Обсуждение: Some efforts to get rid of "long" in our codebase

Поиск
Список
Период
Сортировка

Some efforts to get rid of "long" in our codebase

От
David Rowley
Дата:
I was playing around with the following imperfect regex to try and get
an idea of how many "long" usages we have.

git grep -E "^\s*(static)?\s*(unsigned)?\s*long\b" -- '*.c' '*.h' | wc -l

REL_13_STABLE -> 486
REL_14_STABLE -> 482
REL_15_STABLE -> 476
REL_16_STABLE -> 485
REL_17_STABLE -> 449
REL_18_STABLE -> 439
master -> 386

(Generally trending downwards with quite a good reduction since v18)
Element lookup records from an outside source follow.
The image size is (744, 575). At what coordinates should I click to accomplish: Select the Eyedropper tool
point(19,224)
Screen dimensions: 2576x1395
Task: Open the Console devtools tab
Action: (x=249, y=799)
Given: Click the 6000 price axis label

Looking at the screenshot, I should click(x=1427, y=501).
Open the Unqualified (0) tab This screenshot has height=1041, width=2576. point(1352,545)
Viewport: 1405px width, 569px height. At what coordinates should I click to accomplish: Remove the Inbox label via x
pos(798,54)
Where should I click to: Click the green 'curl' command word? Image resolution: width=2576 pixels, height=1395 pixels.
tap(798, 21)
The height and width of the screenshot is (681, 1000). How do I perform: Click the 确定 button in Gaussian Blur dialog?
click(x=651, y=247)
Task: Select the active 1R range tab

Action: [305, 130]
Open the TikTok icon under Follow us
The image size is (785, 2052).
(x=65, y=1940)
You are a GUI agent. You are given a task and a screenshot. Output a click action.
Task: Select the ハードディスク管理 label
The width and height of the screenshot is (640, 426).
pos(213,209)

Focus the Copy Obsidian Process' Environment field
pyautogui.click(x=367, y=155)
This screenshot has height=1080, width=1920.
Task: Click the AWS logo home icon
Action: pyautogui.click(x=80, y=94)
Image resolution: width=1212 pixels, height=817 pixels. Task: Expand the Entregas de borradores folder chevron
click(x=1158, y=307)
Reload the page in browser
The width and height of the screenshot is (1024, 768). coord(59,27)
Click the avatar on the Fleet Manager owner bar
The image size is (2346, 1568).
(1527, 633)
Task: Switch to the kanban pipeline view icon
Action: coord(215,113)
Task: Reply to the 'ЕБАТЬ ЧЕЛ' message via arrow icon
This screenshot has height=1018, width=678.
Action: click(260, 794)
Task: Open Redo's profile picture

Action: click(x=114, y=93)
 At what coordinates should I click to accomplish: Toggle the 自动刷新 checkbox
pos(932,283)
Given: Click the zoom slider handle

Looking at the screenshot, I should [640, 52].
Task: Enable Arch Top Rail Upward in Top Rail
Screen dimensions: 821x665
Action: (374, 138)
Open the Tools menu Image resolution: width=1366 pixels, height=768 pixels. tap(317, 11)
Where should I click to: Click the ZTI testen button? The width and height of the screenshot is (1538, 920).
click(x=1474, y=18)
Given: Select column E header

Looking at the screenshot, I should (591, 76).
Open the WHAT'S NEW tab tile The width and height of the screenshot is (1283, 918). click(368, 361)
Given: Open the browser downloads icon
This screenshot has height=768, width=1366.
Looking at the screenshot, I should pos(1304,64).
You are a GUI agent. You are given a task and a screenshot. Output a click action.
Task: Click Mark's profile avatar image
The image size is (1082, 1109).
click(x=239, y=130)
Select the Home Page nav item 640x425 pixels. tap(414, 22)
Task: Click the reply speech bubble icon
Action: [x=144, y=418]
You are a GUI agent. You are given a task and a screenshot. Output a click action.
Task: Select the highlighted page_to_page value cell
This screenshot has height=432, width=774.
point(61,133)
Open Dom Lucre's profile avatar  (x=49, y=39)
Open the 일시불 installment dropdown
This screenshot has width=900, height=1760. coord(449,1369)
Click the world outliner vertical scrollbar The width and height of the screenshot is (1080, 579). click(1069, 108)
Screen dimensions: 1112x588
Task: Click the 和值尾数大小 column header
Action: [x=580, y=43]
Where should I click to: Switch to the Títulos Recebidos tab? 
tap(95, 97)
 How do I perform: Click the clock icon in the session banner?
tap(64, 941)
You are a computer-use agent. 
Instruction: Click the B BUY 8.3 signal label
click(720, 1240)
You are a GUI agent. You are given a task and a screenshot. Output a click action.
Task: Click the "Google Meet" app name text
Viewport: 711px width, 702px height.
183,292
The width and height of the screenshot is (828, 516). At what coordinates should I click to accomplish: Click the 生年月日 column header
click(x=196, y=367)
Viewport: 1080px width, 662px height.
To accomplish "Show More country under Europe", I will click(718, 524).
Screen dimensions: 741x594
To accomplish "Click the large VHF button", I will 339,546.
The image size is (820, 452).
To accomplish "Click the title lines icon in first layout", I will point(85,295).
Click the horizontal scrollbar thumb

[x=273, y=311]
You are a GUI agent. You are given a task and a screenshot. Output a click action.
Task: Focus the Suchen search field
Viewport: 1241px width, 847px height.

Many of the "long" usages are genuine, e.g for compatibility with
library functions, or in snprintf.c for the %ld and %lu format
specifiers; those we need. However, many of these we don't need. Many
are a possible source of bugs due to not all platforms we support
having the same idea about how wide longs are. We've had and fixed
bugs around this before.

I've attached a couple of patches to get the ball rolling.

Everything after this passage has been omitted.